I'm also hoping you want to be more specific than just 'give me all of 2017' because returning over 1B rows is NEVER going to be fast.
Next, if you can't make changes to the database, would you be able to maintain a 'shadow' in another database? This would require that you create a table with all date-values AND the PK of the original table in another database and query those to find the relevant PK values and then JOIN those back to your original table to find whatever you need. The biggest problem with this would be that you need to keep the shadow in sync with the original table. If you know the original table only changes overnight, you could merge the changes in the morning and query all day. If the application is 'real-time(ish)' then this probably won't work without some clever thinking... And yes, your initial load of 6B values will be rather heavy =)

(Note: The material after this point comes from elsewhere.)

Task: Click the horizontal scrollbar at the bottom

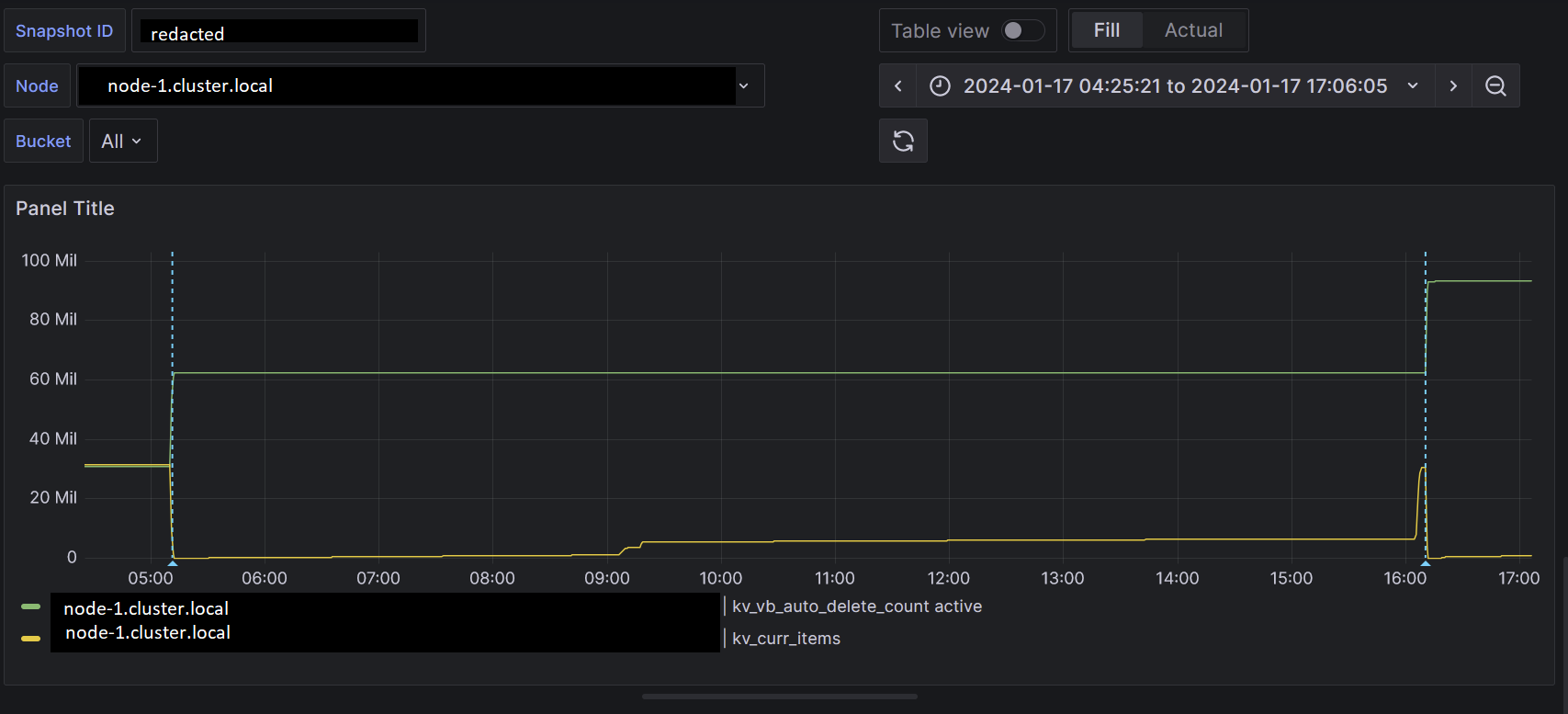Action: (780, 697)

May this could be usefull (because you avoid functions (a cause for context switching) and if you have an index on your date field, it could be used) :
with
dt as
(
select
to_date('01/01/2017', 'DD/MM/YYYY') as d1,
to_date('31/01/2017', 'DD/MM/YYYY') as d2
from dual
),
dates as
(
select
dt.d1 + rownum -1 as d
from dt
connect by dt.d1 + rownum -1 <= dt.d2
)
select *
from your_table, dates
where dates.d = PERFORMED_DATE_TIME
Move the date literal to RHS:
AND PERFORMED_DATE_TIME >= date '2017-01-01'
AND PERFORMED_DATE_TIME < date '2018-01-01'
But without an (undisclosed) appropriate index on PERFORMED_DATE_TIME, the query is unlikely to be any faster.
One option to create indexes in third party databases is to script in the index and then before any vendor upgrade run a script to remove any indexes you've added. If the index is important, ask the vendor to add it to their database design.